# what to expect



## gnomette

today i went for my 20 weeks scan only to be told there was no heart beat i was transfered to the main hospital 15miles down the road they scanned me again an my baby has been dead for 3-4 days i cant have the tablet cause i am stil feeding my 2 year old at night to get her to settle ( i am not big one for routine before the age of 3) i am due to go back tomorrow to be given pessaries what do i have to expect i have had 2 children before whats it like in comparison?


----------



## mhazzab

Hiya I am so very sorry to hear your baby has passed away. My loss was my only birth to date so I can't tell you how it compared, from what the midwifes told me though, it was pretty much full blown labour for me, this was at 23 weeks. Every one is different though, I was on diamorphine & gas and air and still in a lot of pain, and I have spoken to others who delivered at hospital or home with minimal pain meds.
Hopefully some of the other girls will be along soon to give you their experiences.
So sorry again I hate when someone new has to find their way here x


----------



## gnomette

thats what i am afraid of! thank you for your honesty it means alot to me x:cry:


----------



## mhazzab

I'm sorry I hope I didn't worry you I just wanted to be honest. What I can say is that all the staff at the hospital were fantastic and so caring and did what they could to help us through it.

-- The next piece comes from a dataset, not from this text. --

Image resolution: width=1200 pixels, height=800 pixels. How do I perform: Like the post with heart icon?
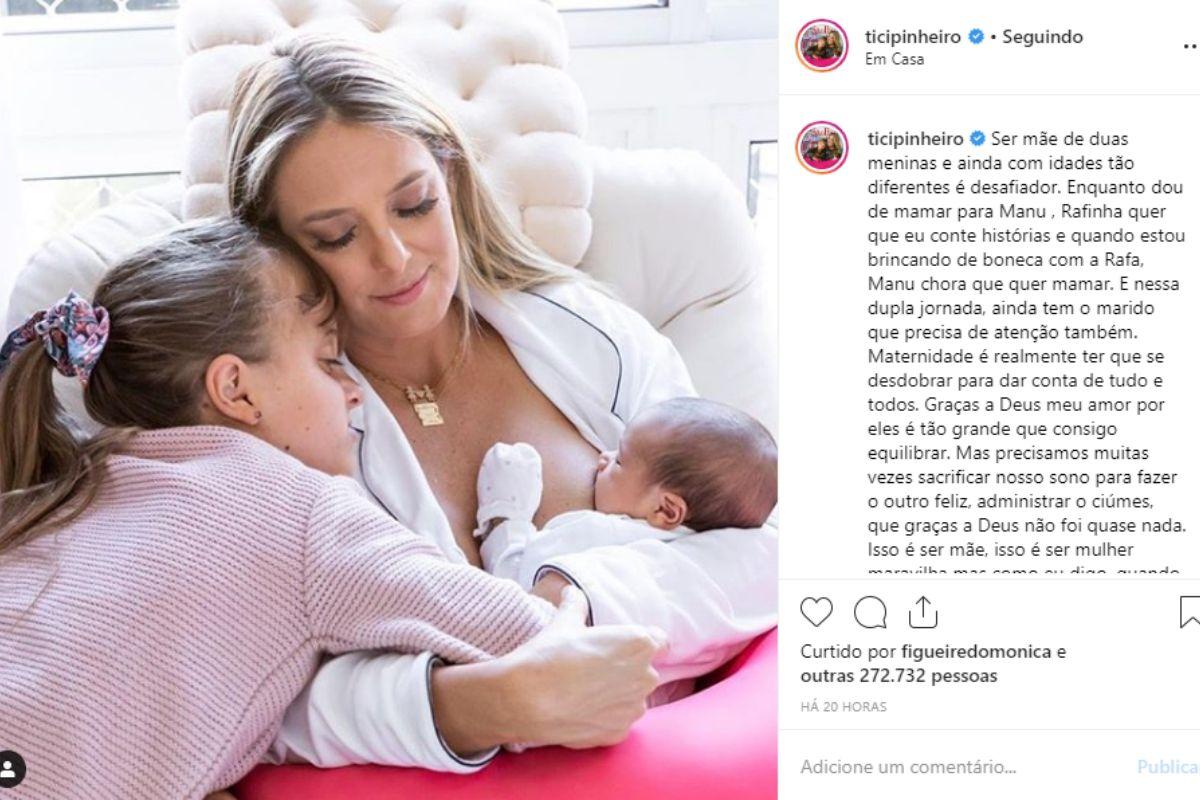[x=817, y=612]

This may be a bit much for you right now, but have you thought about whether you want to make any memories with baby? Photos, footprints are all possible and are something you may treasure forever. If you go into the stillbirth loss section I think there is a sticky thread up top of things you might want to do. It's hard reading, but I wish I'd read it before leaving the hospital.
The hospital offered to take photos of my daughters...at the time I wondered why on earth I would want these...now they are my most treasured possession. 
Please feel free to ask if you have any more questions xxx


----------



## jennijunni

I am so sorry for you loss. I lost a son at 17 weeks, so not as far as you, it was my 5th child, and I had some very minor cramping for 2 days, and some bleeding (I opted to mc naturally, not in the hospital), and the morning I delivered him, I went to bed and had some cramps, again, nothing too bad, woke up with a large contraction, and felt something, ran downstairs, and gave a little push, and then one more contraction, and another little push, and I delivered him. I have only delivered my children naturally and tbh it was very easy physically, emotionally, it was awful. I am so, so sorry you have to go through this. Lots of hugs, and prayers!!


----------



## gnomette

No its what I wanted/needed to hear thank you x I don't want kid gloves I want the truth x so thank you an just hope it goes a quickly as it can tomorrow x


----------



## mhazzab

I will be thinking of you and your angel today, I hope the physical part is as painless as possible x


----------



## Andypanda6570

:hugs::hugs::hugs::hugs::hugs::hugs::hugs::hugs::hugs::hugs::hugs::hugs:
I am so sorry for your loss and your pain :cry:
I have 3 boys 20, 17 and 11 and at age 40 got the surprise of my life and then I was told it was girl :cloud9: I can't even tell you how I felt, never expected I would ever get pregnant at 40 let alone have a girl. I also lost Ava at 20 weeks, went in for my scan and there was no heartbeat, I died that day.
I was set up for a D&E (they put sticks up you which is called Seaweed what that does is opens the cervix to make it easier for them to get the baby out , that is why I went into labor in my home) I had no idea what a D&E was at the time, I had to stay 3 days with her inside of me before the operation could be done . I went home and googled D&E and I was mortified , I don't even want to tell you what it is, I purposely stayed home when I went into labor and I had her in my bathroom, but she was in one piece and we got to hold her and spend time with her. We buried Ava on 3/11/2011 and now over a year i have gotten back so normalcy in my life. I noticed that in the UK they are more inclined to induce you, but her in the US that isn't the case, i asked and they said no a D&E was better, well not for me it was.
I could have died and I know that now, but i didn't care Ava came into this world my way and that is all I wanted. I hope everything goes gentle for you and as easy and painless as possible.
Just know I am thinking of you..XOXOXOO Andrea 
:hugs::hugs::hugs::hugs::hugs::hugs::hugs::hugs::hugs::hugs::hugs::hugs:


----------



## nicksi27

gnomette said:


> today i went for my 20 weeks scan only to be told there was no heart beat i was transfered to the main hospital 15miles down the road they scanned me again an my baby has been dead for 3-4 days i cant have the tablet cause i am stil feeding my 2 year old at night to get her to settle ( i am not big one for routine before the age of 3) i am due to go back tomorrow to be given pessaries what do i have to expect i have had 2 children before whats it like in comparison?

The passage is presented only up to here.